§ **PROBLEM STATEMENT**
In the material below, list every line carrying the string "computer".
________________________
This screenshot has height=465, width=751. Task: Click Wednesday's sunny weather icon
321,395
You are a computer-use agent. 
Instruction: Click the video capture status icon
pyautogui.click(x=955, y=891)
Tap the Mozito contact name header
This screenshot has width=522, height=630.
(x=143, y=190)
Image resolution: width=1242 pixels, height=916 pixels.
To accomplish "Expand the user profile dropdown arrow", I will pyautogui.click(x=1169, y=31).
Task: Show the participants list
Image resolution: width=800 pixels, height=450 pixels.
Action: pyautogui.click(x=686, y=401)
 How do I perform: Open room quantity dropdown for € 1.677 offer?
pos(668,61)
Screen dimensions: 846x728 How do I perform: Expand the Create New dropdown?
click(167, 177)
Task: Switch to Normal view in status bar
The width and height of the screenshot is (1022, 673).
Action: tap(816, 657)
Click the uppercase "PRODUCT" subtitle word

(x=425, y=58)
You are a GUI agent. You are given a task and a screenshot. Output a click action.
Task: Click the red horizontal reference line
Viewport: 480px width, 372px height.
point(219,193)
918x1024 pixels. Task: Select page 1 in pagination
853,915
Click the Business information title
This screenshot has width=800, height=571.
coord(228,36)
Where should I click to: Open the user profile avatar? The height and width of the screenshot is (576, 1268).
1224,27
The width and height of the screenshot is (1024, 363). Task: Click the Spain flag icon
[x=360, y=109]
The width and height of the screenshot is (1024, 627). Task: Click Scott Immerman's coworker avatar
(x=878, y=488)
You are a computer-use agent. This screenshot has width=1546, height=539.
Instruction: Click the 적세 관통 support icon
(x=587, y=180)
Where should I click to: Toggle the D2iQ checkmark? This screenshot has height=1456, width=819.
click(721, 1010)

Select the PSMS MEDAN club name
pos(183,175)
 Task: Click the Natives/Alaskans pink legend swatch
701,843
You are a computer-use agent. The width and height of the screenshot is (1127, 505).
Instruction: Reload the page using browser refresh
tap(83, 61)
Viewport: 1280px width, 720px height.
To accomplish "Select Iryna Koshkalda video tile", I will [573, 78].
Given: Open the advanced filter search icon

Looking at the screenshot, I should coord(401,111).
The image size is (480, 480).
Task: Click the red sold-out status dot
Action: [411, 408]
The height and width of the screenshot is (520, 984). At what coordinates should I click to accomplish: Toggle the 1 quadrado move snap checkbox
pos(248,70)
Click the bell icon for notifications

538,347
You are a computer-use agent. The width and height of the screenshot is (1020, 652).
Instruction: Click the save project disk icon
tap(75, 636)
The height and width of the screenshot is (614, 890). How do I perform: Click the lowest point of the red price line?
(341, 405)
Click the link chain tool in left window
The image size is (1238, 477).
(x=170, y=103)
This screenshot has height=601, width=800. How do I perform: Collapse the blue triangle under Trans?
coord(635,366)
________________________
§ **SOLUTION TO THE PROBLEM**
You are a computer-use agent. 
You are a computer-use agent. This screenshot has width=1546, height=539.
You are a computer-use agent. The width and height of the screenshot is (1127, 505).
You are a computer-use agent. The width and height of the screenshot is (1020, 652).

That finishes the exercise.